====== Data extract ======

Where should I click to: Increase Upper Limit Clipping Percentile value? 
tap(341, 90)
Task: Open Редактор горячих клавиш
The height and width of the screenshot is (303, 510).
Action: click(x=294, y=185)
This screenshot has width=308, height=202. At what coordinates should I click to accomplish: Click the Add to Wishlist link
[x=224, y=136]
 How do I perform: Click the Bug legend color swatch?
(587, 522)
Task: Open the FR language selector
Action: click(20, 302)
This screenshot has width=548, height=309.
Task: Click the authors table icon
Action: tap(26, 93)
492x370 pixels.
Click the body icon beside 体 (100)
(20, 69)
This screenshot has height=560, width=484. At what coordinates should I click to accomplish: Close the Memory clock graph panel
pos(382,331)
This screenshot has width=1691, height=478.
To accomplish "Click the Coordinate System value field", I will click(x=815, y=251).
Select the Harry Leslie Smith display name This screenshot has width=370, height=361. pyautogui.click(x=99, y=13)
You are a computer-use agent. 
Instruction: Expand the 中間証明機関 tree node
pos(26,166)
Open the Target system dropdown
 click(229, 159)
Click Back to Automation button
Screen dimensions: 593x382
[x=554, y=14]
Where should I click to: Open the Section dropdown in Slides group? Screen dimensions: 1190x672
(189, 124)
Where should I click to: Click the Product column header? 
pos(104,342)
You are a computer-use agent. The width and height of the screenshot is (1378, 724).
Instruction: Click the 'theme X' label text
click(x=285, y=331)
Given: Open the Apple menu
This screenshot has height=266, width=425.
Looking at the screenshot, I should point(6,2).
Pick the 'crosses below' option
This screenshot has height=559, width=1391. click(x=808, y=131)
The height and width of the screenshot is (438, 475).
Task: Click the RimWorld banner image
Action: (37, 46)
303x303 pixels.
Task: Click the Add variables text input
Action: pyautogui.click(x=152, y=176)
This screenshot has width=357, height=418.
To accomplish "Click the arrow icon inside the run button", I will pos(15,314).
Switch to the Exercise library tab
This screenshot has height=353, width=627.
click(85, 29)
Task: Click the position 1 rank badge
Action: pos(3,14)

======

What is needed is an exact copy of the entries from their first line down to the line with "Switch to the Exercise library tab", that line included, and nothing beyond it.

Where should I click to: Increase Upper Limit Clipping Percentile value? 
tap(341, 90)
Task: Open Редактор горячих клавиш
The height and width of the screenshot is (303, 510).
Action: click(x=294, y=185)
This screenshot has width=308, height=202. At what coordinates should I click to accomplish: Click the Add to Wishlist link
[x=224, y=136]
 How do I perform: Click the Bug legend color swatch?
(587, 522)
Task: Open the FR language selector
Action: click(20, 302)
This screenshot has width=548, height=309.
Task: Click the authors table icon
Action: tap(26, 93)
492x370 pixels.
Click the body icon beside 体 (100)
(20, 69)
This screenshot has height=560, width=484. At what coordinates should I click to accomplish: Close the Memory clock graph panel
pos(382,331)
This screenshot has width=1691, height=478.
To accomplish "Click the Coordinate System value field", I will click(x=815, y=251).
Select the Harry Leslie Smith display name This screenshot has width=370, height=361. pyautogui.click(x=99, y=13)
You are a computer-use agent. 
Instruction: Expand the 中間証明機関 tree node
pos(26,166)
Open the Target system dropdown
 click(229, 159)
Click Back to Automation button
Screen dimensions: 593x382
[x=554, y=14]
Where should I click to: Open the Section dropdown in Slides group? Screen dimensions: 1190x672
(189, 124)
Where should I click to: Click the Product column header? 
pos(104,342)
You are a computer-use agent. The width and height of the screenshot is (1378, 724).
Instruction: Click the 'theme X' label text
click(x=285, y=331)
Given: Open the Apple menu
This screenshot has height=266, width=425.
Looking at the screenshot, I should point(6,2).
Pick the 'crosses below' option
This screenshot has height=559, width=1391. click(x=808, y=131)
The height and width of the screenshot is (438, 475).
Task: Click the RimWorld banner image
Action: (37, 46)
303x303 pixels.
Task: Click the Add variables text input
Action: pyautogui.click(x=152, y=176)
This screenshot has width=357, height=418.
To accomplish "Click the arrow icon inside the run button", I will pos(15,314).
Switch to the Exercise library tab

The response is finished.